◆ TASK DESCRIPTION ◆
Reproduce exactly, from the data that follows, the line with "This screenshot has width=644, height=362.", the line with "Click the amount", and every line that lies between them.

◆ GIVEN INFORMATION ◆
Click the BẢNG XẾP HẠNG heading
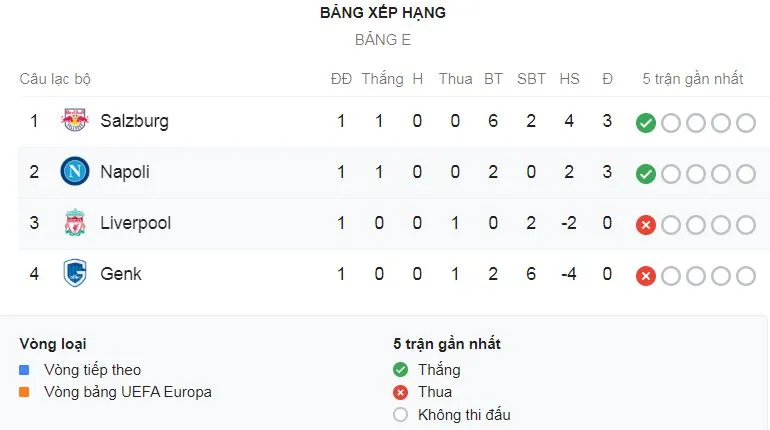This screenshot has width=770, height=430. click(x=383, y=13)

---

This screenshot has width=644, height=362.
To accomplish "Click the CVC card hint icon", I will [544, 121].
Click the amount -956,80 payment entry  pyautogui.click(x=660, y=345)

◆ ANSWER SECTION ◆
This screenshot has width=644, height=362.
To accomplish "Click the CVC card hint icon", I will [544, 121].
Click the amount -956,80 payment entry  pyautogui.click(x=660, y=345)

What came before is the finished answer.